SD-Z2 in Polen: Die wichtigste Formalität für die steuerfreie Übertragung in der engsten Familie

Wenn Sie zur engsten Familie („Gruppe 0“) gehören, ist der häufigste und wichtigste Schritt die Meldung über das Formular SD-Z2. Der Kern ist simpel: Der Gesetzgeber sagt sinngemäß „Wir befreien – aber wir wollen es wissen“.


  • Frist: häufig 6 Monate

In vielen Fällen gilt eine 6-Monats-Frist (je nach Konstellation ab dem maßgeblichen Zeitpunkt der Entstehung der Steuerpflicht). Wer diese Frist verpasst, riskiert – je nach Situation – den Verlust der Befreiung und damit eine echte Steuerbelastung, die eigentlich vermeidbar gewesen wäre.


  • 2026: etwas mehr Spielraum, aber keine Einladung zur Nachlässigkeit

Nach den seit 2026 geltenden Regelungen gibt es in bestimmten Fällen Erleichterungen, um Fristversäumnisse nicht automatisch „endgültig“ zu machen. Das hilft, ersetzt aber nicht die Praxisregel: Fristen lieber früh und sauber einhalten, gerade bei grenzüberschreitenden Fällen (Wohnsitz im Ausland, Dokumente, Übersetzungen, Postlaufzeiten, Gerichtsunterlagen).


SD-Z2 oder SD-3? Welches Formular ist das richtige?

Ganz grob gilt:

  • SD-Z2 nutzen Sie typischerweise dann, wenn Sie als engste Familie die Vollbefreiung in Anspruch nehmen wollen (und die Voraussetzungen erfüllt sind).

  • SD-3 ist die „klassische“ Steuererklärung in Fällen, in denen Steuer anfällt oder die Befreiung nicht greift bzw. nicht genutzt wird.


Bei notariellen Vorgängen (z. B. Immobilienschenkung) kann der Ablauf abweichen, weil der Notar häufig eine aktive Rolle in der Abwicklung übernimmt.

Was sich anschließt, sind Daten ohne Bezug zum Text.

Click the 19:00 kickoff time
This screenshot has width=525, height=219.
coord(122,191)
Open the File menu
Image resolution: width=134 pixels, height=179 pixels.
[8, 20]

Erbschaft oder Schenkung aus Polen nach Deutschland: Wann wird es grenzüberschreitend heikel?

In deutsch-polnischen Fällen kommt zusätzlich die Frage auf, ob Polen überhaupt besteuern darf. Typische Fälle:

  • Polnische Immobilie (Wohnung, Haus, Grundstück)- Das ist praktisch immer ein „Polen-Thema“ – unabhängig davon, wo Sie wohnen.

  • Geld/sonstiges Vermögen- Hier wird es differenzierter – insbesondere je nachdem, wo der Erwerber seinen (ständigen) Aufenthalt hat und ob besondere Anknüpfungspunkte bestehen.


Und dann kommt häufig die zweite Ebene: Deutschland kann den Vorgang ebenfalls steuerlich relevant finden (je nach Wohnsitz/gewöhnlichem Aufenthalt, Inlandsbezug etc.).


Doppelbesteuerung Polen–Deutschland: Warum das Thema oft unterschätzt wird

Viele gehen intuitiv davon aus, dass es „automatisch ein Abkommen“ gibt, das alle Fragen löst. In der Praxis muss man bei Erbschaften und Schenkungen besonders aufpassen, weil die Logik der Doppelbesteuerung hier nicht immer so glatt ist wie etwa bei laufenden Einkünften. Ergebnis. Ohne Planung kann es passieren, dass beide Staaten Pflichten sehen – mit unterschiedlichen Fristen, unterschiedlichen Bewertungsregeln und unterschiedlichen Formularen.